Although mechanical stress and histologic abnormalities of the pulmonary microcirculation were reported as mechanisms of RPE, the risk factors after cardiac surgery with single-lung ventilation are still unknown.8,15,16) It is well known that CPB induces a systemic inflammatory response called post-pump syndrome. Although some organs can be involved, the lung is often the first organ damaged, making this a major complication of CPB.17) It has been reported that activated neutrophils that accumulate in the lung and release chemical mediators, such as neutrophil elastase, play an important role in post-pump syndrome. Eguchi et al.18) described that neutrophil plays a key role in lung re-expansion capillaries injury. Neutrophil elastase is released when neutrophils are activated by several types of stimuli, including ischemia.19) Neutrophil elastase is significantly harmful enzyme, which develops to mediate neutrophil extravasation, tissue infiltration, and endothelial cell injury.

A novel neutrophil elastase inhibitor, sivelestat sodium hydrate, has been clinically used in the respiratory field and was initially considered to reduce neutrophil-mediated acute lung injury, including inflammatory or post-perfusion lung injury.10,11,1921) Recent studies have shown that sivelestat reduced and prevented tissue ischemia and reperfusion injury in several organs.11,22) The beneficial effects of neutrophil elastase inhibitor on post-perfusion lung and ischemia-reperfusion and endothelial cell injuries have been demonstrated in several experiments.17)

We experienced two mild RPE cases after MICS. Fortunately, they recovered after using sivelestat and were extubated on POD3. We have not encountered postoperative lung injury since 2014, when we started to use sivelestat routinely to prevent reperfusion lung injury during MICS. Moreover, ventilation time and hospital stay were reduced. The analysis of our results may have practical implications in going evolution in these severe cases. Our experimental study suggested that neutrophil elastase inhibitor has beneficial effects on lung injury caused by RPE after MICS.
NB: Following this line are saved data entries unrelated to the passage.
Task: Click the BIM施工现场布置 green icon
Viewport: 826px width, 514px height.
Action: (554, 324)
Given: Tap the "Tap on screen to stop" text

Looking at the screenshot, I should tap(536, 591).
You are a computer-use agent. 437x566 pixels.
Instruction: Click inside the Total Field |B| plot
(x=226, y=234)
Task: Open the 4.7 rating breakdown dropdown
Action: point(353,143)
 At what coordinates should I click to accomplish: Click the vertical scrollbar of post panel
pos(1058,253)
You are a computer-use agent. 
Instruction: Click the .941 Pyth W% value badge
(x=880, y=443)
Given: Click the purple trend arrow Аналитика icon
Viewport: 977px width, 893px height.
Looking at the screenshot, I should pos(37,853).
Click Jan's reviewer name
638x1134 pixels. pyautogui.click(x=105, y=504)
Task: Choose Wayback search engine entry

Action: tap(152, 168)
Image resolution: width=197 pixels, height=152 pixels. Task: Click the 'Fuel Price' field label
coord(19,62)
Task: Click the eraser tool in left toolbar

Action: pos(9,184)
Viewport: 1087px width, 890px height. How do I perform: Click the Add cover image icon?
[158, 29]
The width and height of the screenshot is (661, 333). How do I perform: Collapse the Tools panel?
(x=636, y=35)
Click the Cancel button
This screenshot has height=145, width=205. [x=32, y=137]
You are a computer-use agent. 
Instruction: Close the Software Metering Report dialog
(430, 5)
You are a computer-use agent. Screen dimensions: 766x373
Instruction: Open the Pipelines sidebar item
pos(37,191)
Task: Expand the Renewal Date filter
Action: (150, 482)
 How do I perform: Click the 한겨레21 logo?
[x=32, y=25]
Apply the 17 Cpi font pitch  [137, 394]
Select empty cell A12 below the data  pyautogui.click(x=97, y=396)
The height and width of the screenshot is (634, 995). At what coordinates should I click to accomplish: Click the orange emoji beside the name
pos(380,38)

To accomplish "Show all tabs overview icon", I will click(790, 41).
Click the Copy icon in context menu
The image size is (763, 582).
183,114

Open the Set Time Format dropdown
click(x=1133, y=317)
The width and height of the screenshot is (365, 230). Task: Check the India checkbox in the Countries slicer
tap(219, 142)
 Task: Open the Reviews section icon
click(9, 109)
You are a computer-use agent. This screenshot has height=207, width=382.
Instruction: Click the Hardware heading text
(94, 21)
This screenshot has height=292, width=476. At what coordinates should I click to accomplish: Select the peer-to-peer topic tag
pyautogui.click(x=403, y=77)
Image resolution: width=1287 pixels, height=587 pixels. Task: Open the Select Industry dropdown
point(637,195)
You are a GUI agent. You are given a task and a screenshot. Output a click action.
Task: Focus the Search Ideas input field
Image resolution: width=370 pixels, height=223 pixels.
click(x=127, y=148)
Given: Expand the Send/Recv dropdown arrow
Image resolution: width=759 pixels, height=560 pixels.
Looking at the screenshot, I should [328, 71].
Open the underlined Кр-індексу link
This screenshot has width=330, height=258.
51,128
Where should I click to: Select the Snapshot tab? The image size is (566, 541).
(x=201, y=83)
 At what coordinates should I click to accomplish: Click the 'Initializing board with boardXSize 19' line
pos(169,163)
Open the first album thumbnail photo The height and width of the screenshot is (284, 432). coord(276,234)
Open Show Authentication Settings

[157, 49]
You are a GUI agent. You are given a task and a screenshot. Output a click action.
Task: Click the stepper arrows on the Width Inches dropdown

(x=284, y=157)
Owing to the difficulties of providing conclusive evidence with an observational study, prospective studies are needed to gain further insight into the development of RPE after MICS. Further prospective study would be necessary including the measurement of chemical mediators such as cytokines (neutrophil elastase and interleukin-6 or interleukin-8) and reactive oxygen species (hydrogen peroxidase, hydroxyl radical, nitric oxide, and peroxynitrite) to clarify the effectiveness of neutrophil elastase inhibitor during MICS. Moreover, we would be identifying the optimal timing of neutrophil elastase inhibitor treatment for preservation on lung injury caused by RPE after MICS.

Limitations

The primary limitation of our report is that this is a non-randomized and retrospective analysis of data and we relied on the medical record to appropriately classify patients as having a post-obstructive etiology of acute pulmonary edema. Moreover, the present study investigated only a few patients, and thus we cannot reach a definite conclusion.

Disclosure Statement

The authors declared no potential conflicts of interest with respect to the research, authorship, and/or publication of this article.